Figure 2Overview of mevalonate pathway and coronavirus infection. (A) Cholesterol metabolizing enzymes and metabolites act against viral infectivity. Red type represents cholesterol metabolizing enzymes or corresponding natural products which may be used as drug targets or directly to exert antiviral effects. (a) HMG-CoA reductase regulates cholesterol biosynthesis and is targeted by statins. (b, c, d) The sterol metabolic network participates in interferon (IFN) antiviral responses. (e, f) SARS-CoV-2 propagation in cultured cells is inhibited by various cholesterol molecules and semi-synthetic oxysterols. The detailed steps of the cholesterol synthesis pathway can be found in (180–182). (B) Cholesterol metabolism reprogramming and antiviral responses after viral infection. (a) Cholesterol promotes pathological syncytial formation during SARS-COV-2 infection. (b) Serum TC, TG, and non-esterified polyunsaturated fatty acid levels are remodeled in COVID-19 patients. (c, d) SARS-CoV-2 infection increases glucose entry into the TCA cycle via increased pyruvate carboxylase expression and reduced oxidative glutamine metabolism, while maintaining reductive carboxylation. (f) SREBP-dependent lipidomic reprogramming is a broad-spectrum antiviral target, AM580 strongly inhibits coronavirus replication by interacting with SREBP-2. (e, h, g, i, j) COVID-19-activated SREBP-2 disturbs cholesterol biosynthesis, leading to a cytokine storm.

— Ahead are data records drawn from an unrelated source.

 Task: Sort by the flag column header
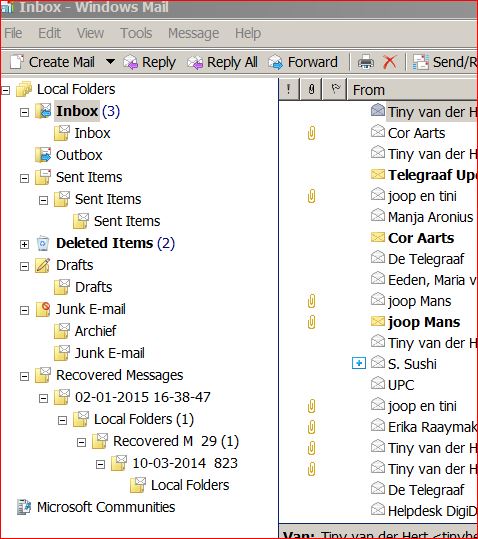[x=335, y=89]
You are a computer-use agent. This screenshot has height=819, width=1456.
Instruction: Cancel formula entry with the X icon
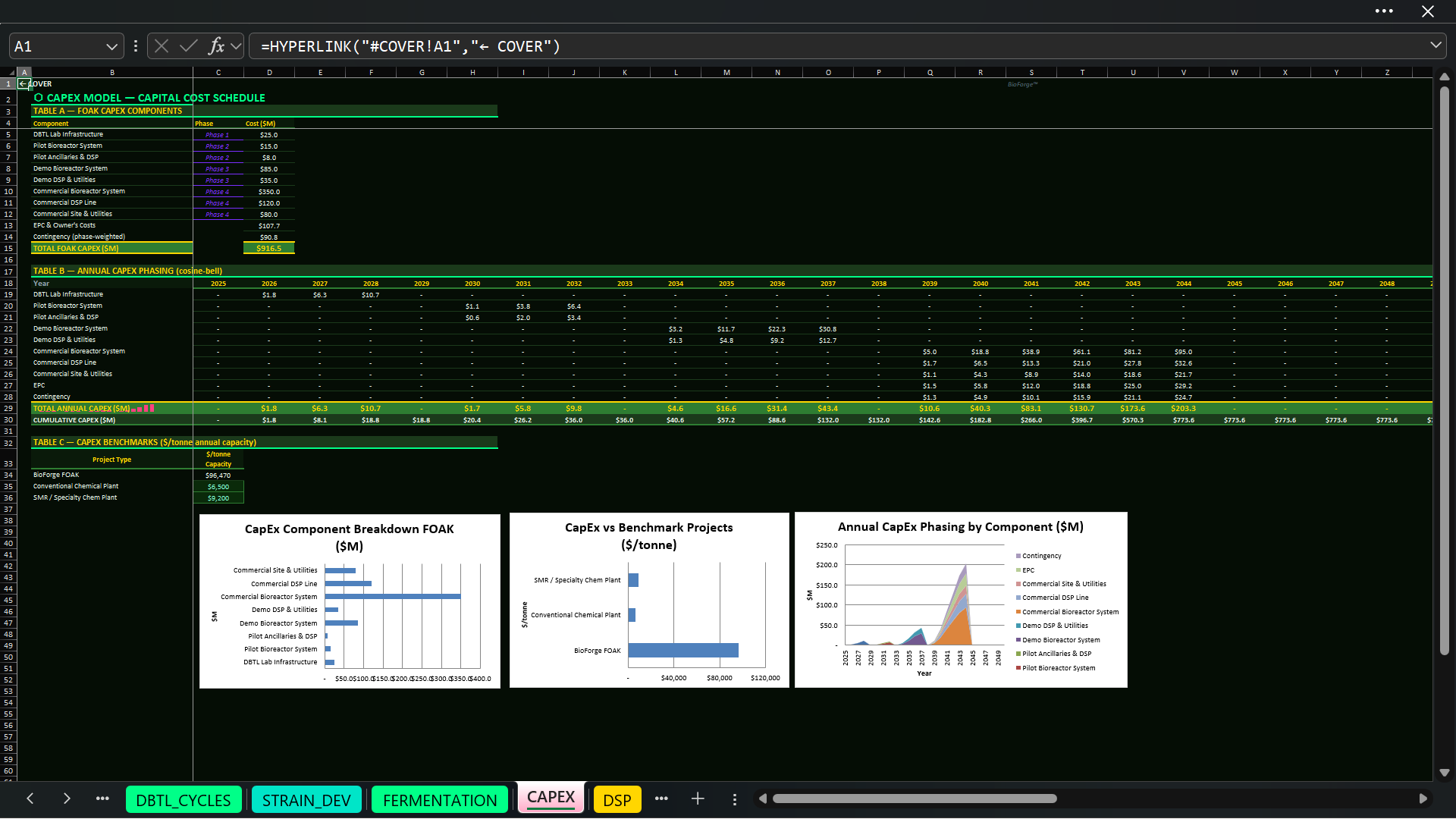click(x=162, y=46)
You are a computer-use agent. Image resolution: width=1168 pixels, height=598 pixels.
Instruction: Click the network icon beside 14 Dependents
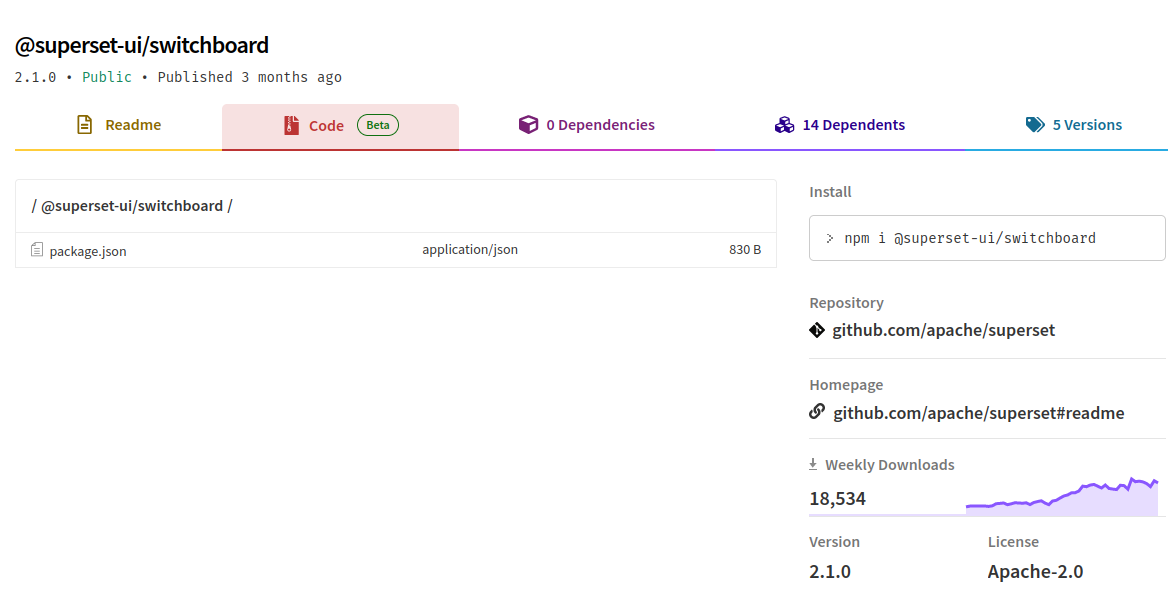[x=783, y=124]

Importantly, SREBP-2 activity is regulated by crosstalk between cholesterol consumption and NF-κB expression via several inflammatory response processes induced by SARS-CoV-2 infection. Red arrows represent upregulation and blue arrows represent downregulation. Acetyl-CoA, Acetyl-Coenzyme A; HMG-CoA, 3-hydroxy-3-methylglutaryl-coenzyme A; EBP, Δ(7)-isomerase; DHCR24, 3-β-hydroxysteroid-Δ-24-reductase; SC5DL, Sterol C5-desaturase; DHCR7, 7-dehydrocholesterol reductase; CH25H, cholesterol-25-hydroxylase; 25HC, 25-hydroxycholesterol; 27HC, 27-hydroxycholesterol; IFNβ, Interferon-β; TC, Total cholesterol; HDL-C, High-density lipoprotein cholesterol; LDL-C, low-density lipoprotein cholesterol; TG, Triglyceride; ATP, Adenosine triphosphate; SREBP-2, Sterol regulatory element-binding protein 2; AM580, a selective RARα agonist; HMGCR, 3-Hydroxy-3-Methylglutaryl Coenzyme A Reductase; NF-κB, Nuclear transcription factor-κB.